* Text excerpt *

— START —

Feng Shu is a Chinese artist from Beijing who produces detailed skull and insect sculptures made from intricate hand-painted ceramic and steel.

Life and work 

Shu was born in Beijing, China in 1981. He studied sculpture at the prestigious Central Academy of Fine Arts for both his Bachelor of Fine Arts (2005) and Masters of Fine Arts (2009).

An artist in the 1980s generation of Chinese artists, his detailed painted ceramic and steel skulls and insects have been released in the “Beautiful Bugs Series.” In an interview, Shu stated his inspiration comes from growing up as an only child because of the one-child policy in China, "so it was a little lonely and boring. As a child, I was always outside looking for insects to play with."

His works have been shown worldwide at F2 Gallery (Fabien Fryns Fine Art), The Opposite House Beijing, and CIGE. They have been sold at international auctions and are in major collections.

— END —

* Short task 1 *
Please copy the records exactly, the stretch from the line containing "Open the 博阿维斯塔 team name link" through the line containing "Action: click(103, 172)".
The Feng Shu profile and the records are unrelated to each other.

* Records provided *
— START —

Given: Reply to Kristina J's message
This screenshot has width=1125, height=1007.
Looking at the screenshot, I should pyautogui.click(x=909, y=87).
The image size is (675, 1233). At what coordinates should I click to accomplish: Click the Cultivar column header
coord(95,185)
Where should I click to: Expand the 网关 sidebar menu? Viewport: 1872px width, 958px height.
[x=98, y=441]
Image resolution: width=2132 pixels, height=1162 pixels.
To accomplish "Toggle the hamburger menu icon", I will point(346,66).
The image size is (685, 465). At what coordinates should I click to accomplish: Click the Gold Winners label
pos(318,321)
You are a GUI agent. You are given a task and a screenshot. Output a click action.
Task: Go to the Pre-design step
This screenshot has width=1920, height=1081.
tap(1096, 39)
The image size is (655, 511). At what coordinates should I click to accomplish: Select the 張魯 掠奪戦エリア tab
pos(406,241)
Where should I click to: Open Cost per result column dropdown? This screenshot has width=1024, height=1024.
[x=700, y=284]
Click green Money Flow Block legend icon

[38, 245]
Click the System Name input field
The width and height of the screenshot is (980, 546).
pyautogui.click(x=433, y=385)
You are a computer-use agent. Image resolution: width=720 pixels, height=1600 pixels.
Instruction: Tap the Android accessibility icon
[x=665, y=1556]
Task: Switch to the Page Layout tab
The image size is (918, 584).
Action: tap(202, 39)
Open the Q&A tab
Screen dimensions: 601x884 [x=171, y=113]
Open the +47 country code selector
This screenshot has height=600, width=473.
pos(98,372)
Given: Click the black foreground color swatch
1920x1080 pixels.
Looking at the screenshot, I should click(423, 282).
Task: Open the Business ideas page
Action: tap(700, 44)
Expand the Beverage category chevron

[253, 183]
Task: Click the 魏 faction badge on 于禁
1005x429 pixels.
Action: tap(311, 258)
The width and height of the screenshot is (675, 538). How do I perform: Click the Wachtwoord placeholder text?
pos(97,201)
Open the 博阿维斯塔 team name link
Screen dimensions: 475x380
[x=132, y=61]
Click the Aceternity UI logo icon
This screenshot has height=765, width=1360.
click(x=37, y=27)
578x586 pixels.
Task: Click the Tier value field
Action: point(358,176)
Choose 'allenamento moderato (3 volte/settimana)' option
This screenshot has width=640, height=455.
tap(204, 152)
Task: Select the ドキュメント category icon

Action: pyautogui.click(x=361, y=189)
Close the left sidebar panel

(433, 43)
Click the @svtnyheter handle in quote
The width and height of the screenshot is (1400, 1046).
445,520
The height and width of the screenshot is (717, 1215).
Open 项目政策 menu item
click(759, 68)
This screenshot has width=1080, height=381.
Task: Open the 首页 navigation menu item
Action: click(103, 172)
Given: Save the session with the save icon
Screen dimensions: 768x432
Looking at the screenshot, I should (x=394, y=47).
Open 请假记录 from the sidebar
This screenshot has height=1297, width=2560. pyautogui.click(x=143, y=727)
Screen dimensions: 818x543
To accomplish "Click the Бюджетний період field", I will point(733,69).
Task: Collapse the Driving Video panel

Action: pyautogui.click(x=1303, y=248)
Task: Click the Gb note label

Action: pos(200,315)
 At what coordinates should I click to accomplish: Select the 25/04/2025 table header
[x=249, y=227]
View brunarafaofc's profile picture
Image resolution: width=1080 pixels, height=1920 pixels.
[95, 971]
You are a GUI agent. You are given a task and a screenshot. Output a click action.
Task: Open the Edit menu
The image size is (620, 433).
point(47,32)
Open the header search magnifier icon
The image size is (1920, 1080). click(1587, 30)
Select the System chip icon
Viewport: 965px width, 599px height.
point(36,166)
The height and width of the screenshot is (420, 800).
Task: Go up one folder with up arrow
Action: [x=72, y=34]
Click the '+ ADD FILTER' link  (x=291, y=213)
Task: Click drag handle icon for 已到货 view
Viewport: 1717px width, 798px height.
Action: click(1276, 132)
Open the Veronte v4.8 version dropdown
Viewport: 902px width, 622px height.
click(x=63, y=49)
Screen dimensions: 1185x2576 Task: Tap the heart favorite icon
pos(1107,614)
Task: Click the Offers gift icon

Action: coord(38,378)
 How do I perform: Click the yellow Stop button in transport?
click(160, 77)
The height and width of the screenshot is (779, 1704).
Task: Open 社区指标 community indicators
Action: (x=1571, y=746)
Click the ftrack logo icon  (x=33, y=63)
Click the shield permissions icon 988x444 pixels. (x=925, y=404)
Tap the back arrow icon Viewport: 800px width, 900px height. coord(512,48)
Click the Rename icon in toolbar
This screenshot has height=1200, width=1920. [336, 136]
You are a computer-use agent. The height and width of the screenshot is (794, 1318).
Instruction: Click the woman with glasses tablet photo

— END —

* Short task 2 *
State whether each statement agrees with the Feng Shu profile, answering yes or no and quoting the deciding words: (a) Feng Shu was born in Beijing in 1981. (b) He completed his Masters of Fine Arts in 2005. (c) He grew up with brothers or sisters.

* Reply 1 *
Open the 博阿维斯塔 team name link
Screen dimensions: 475x380
[x=132, y=61]
Click the Aceternity UI logo icon
This screenshot has height=765, width=1360.
click(x=37, y=27)
578x586 pixels.
Task: Click the Tier value field
Action: point(358,176)
Choose 'allenamento moderato (3 volte/settimana)' option
This screenshot has width=640, height=455.
tap(204, 152)
Task: Select the ドキュメント category icon

Action: pyautogui.click(x=361, y=189)
Close the left sidebar panel

(433, 43)
Click the @svtnyheter handle in quote
The width and height of the screenshot is (1400, 1046).
445,520
The height and width of the screenshot is (717, 1215).
Open 项目政策 menu item
click(759, 68)
This screenshot has width=1080, height=381.
Task: Open the 首页 navigation menu item
Action: click(103, 172)

* Reply 2 *
(a) Yes: "Shu was born in Beijing, China in 1981."
(b) No: "Masters of Fine Arts (2009)"
(c) No: "growing up as an only child because of the one-child policy in China"